A statement issued by the prince's Kingdom Holding Company, in Riyadh, Saudi Arabia, noted that "salacious allegations involving an alleged encounter between HRH Prince Alwaleed and a woman in Ibiza" had been made.

"These allegations are completely and utterly false," the company said. "The alleged encounter simply never happened. Indeed, the events could not have happened. Not only was Prince Alwaleed not in Ibiza at any time in 2008 but has not been in Ibiza for over a decade.

"Further, HRH Prince Alwaleed's yacht, Kingdom 5KR, was not in Ibiza in 2008 nor has Prince Alwaleed ever charted a yacht in Ibiza. He was nowhere near Ibiza when the alleged events took place. As relevant travel records and itinerary confirm, he was in the presence of dozens of people at that time, including his family, and not in Spain.

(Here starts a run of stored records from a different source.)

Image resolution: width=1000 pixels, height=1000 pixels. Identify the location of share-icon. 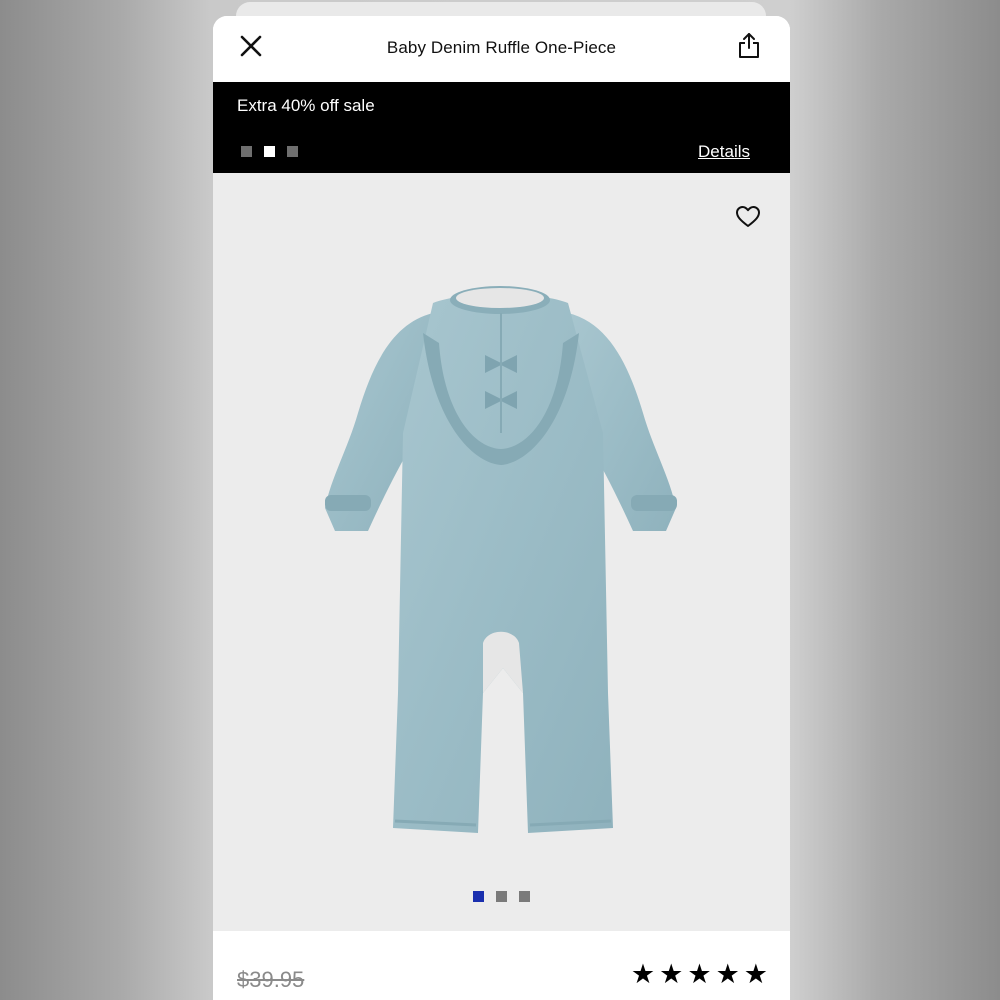
(749, 46).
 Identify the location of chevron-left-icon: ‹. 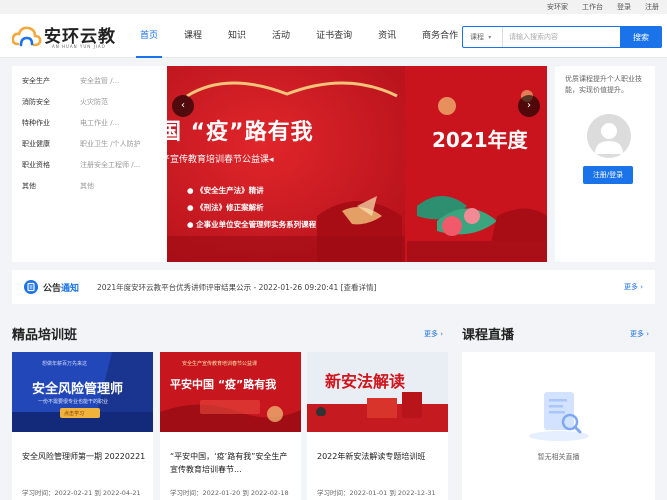
(183, 106).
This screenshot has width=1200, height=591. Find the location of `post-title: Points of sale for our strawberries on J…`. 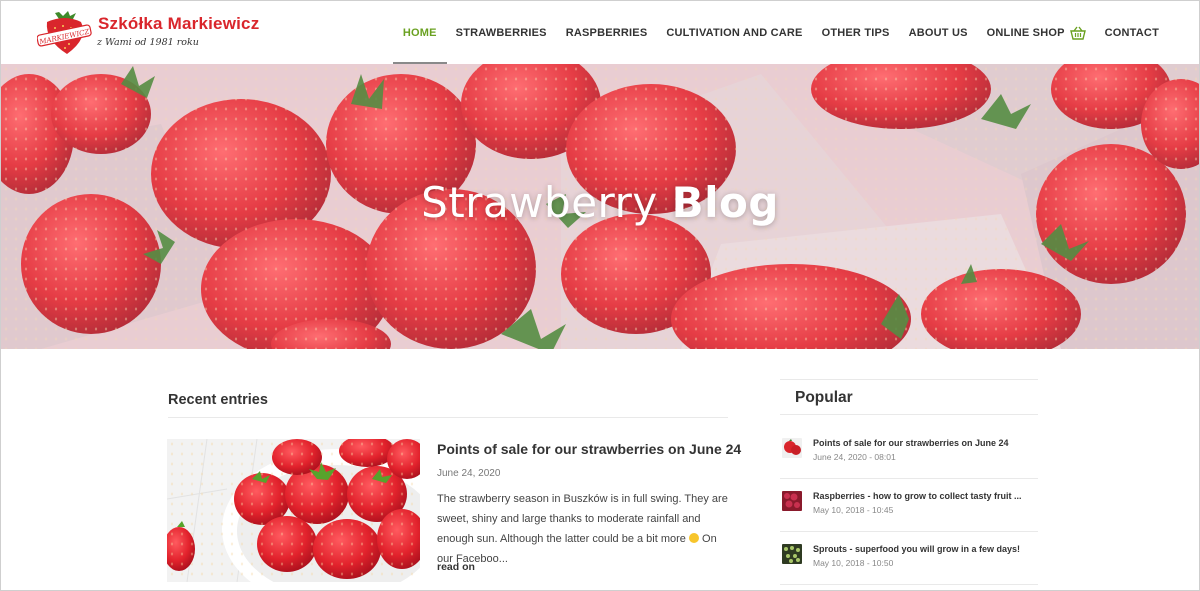

post-title: Points of sale for our strawberries on J… is located at coordinates (589, 449).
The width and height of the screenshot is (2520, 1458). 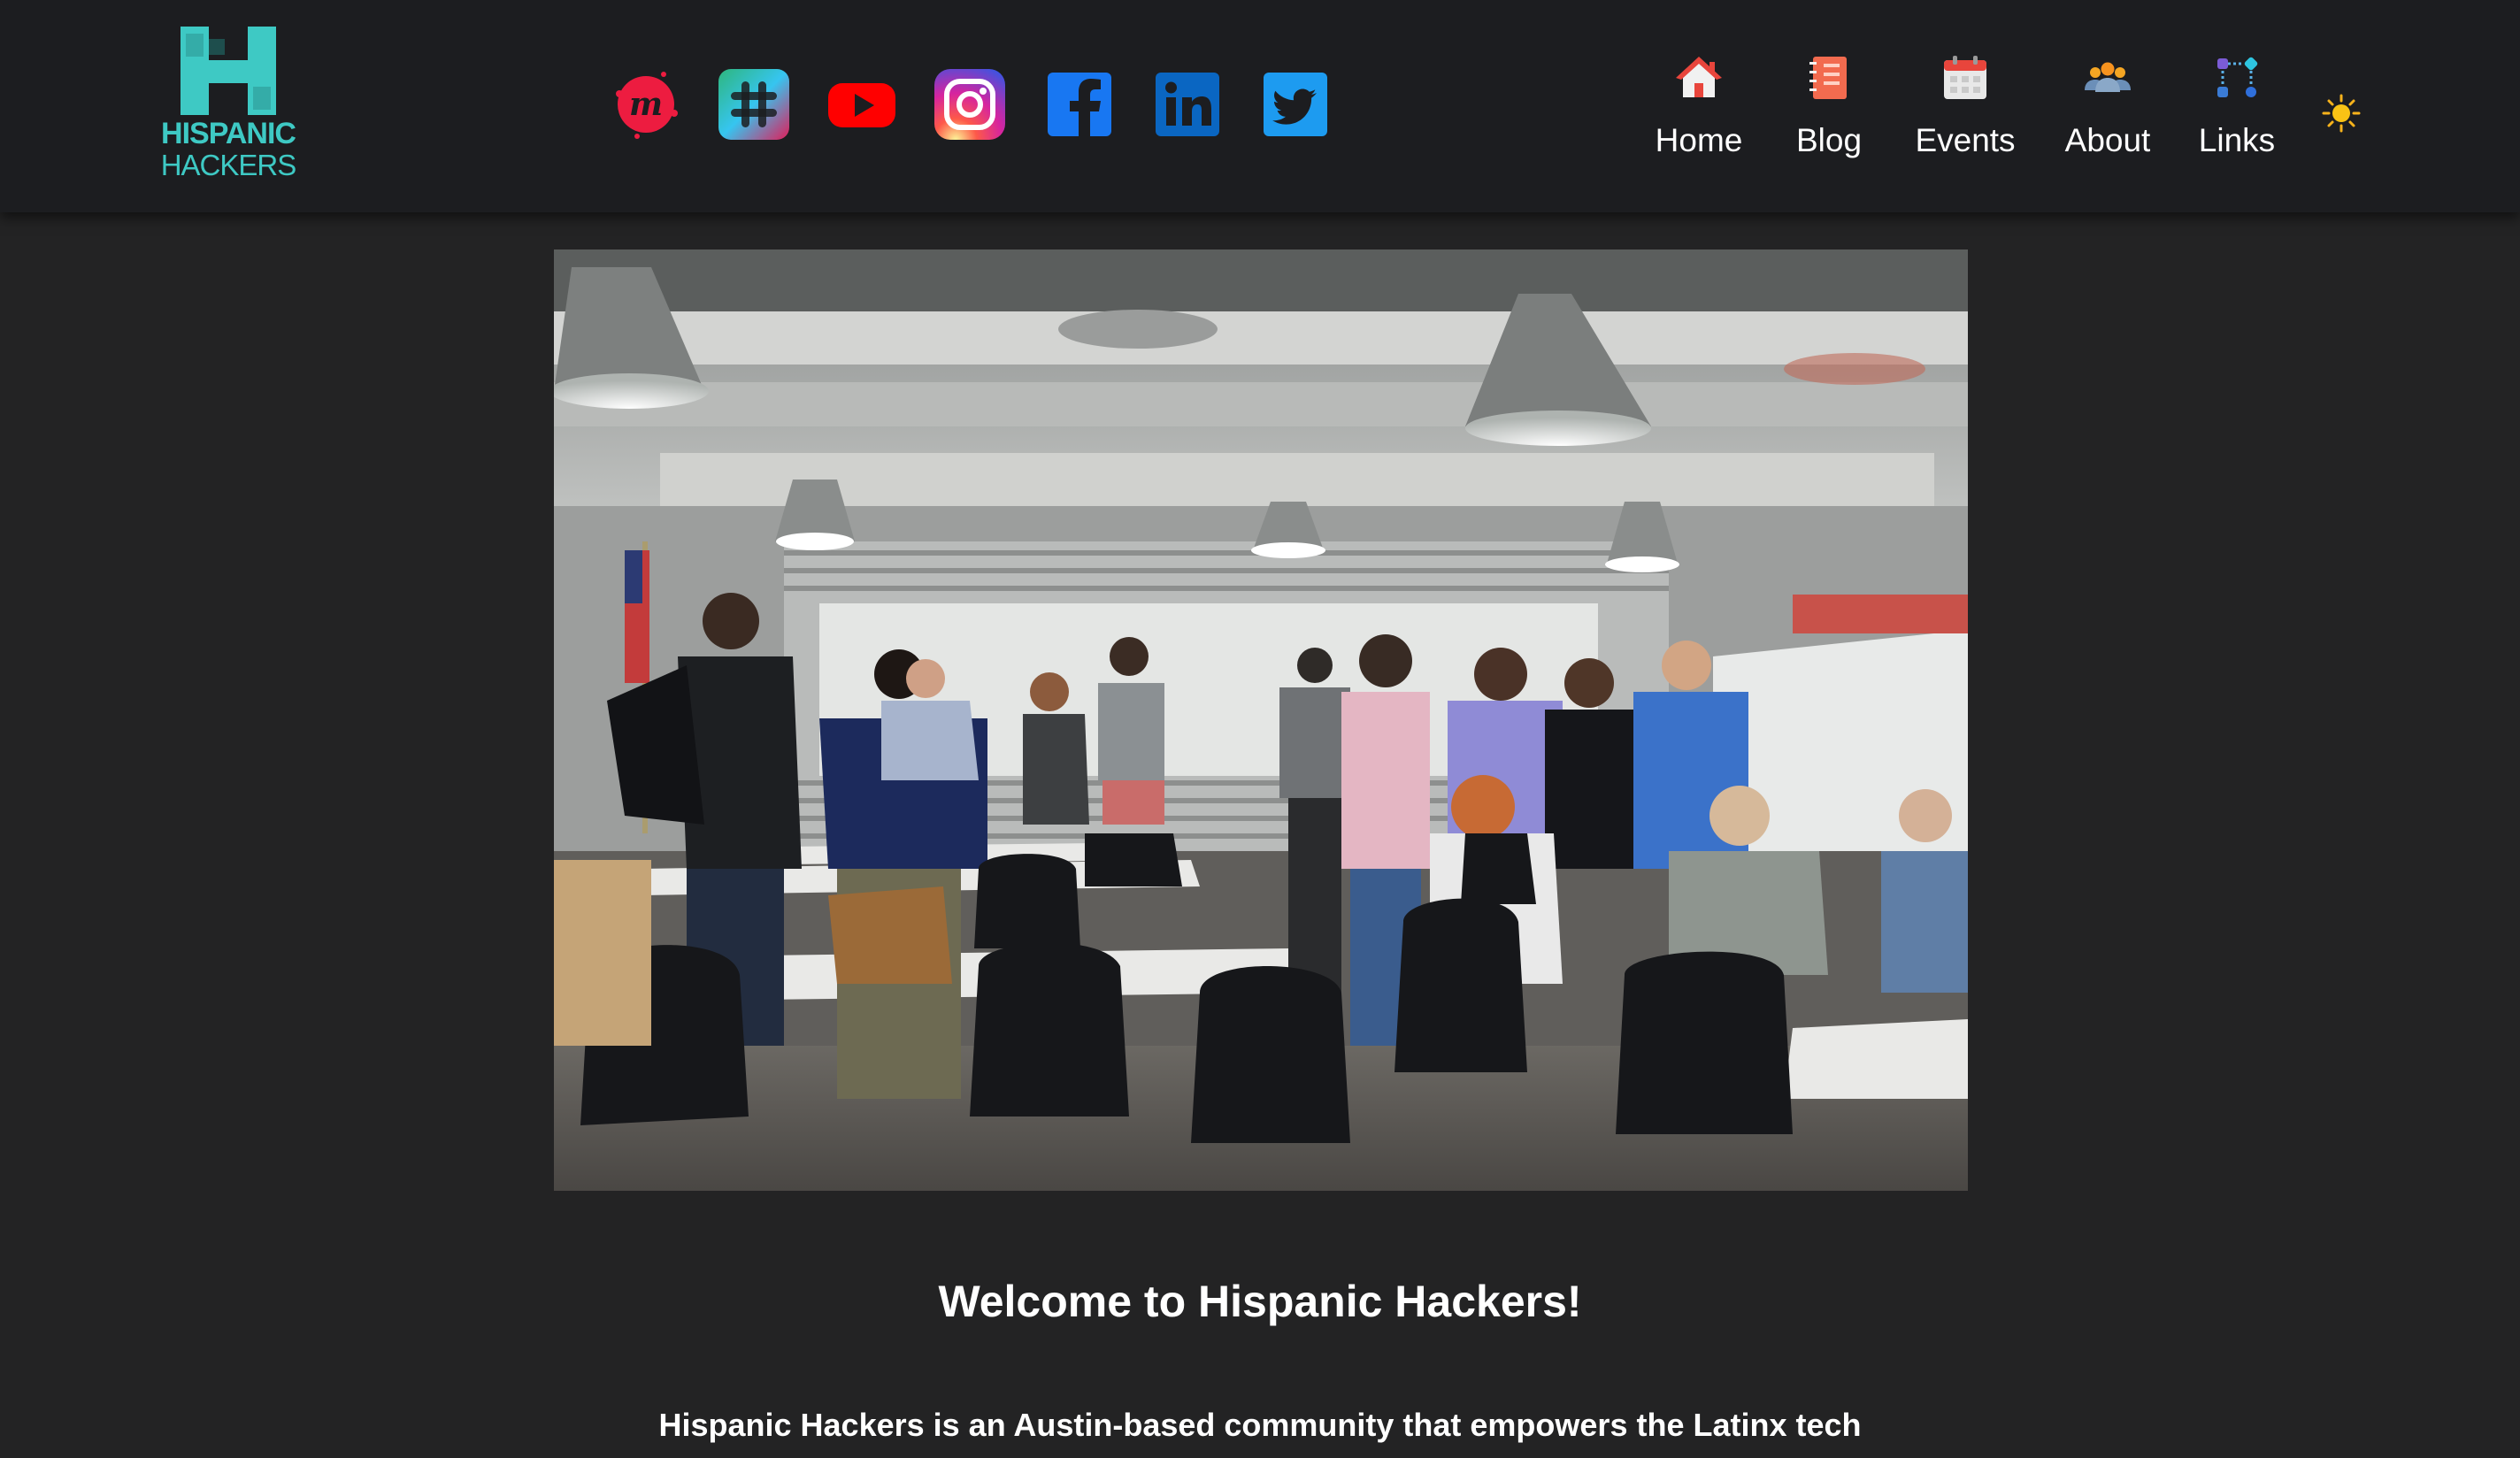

It added that the prince had first heard of the allegation this week and that neither he nor his lawyers were informed of the complaint either in 2008 when it first surfaced nor in 2010 when the investigation was halted.

As well as owning a large share of News Corp, the prince is the largest individual stakeholder in Citigroup and, according to Forbes, he is the world's 26th wealthiest man with a fortune of $19.4 billion (£12.3bn).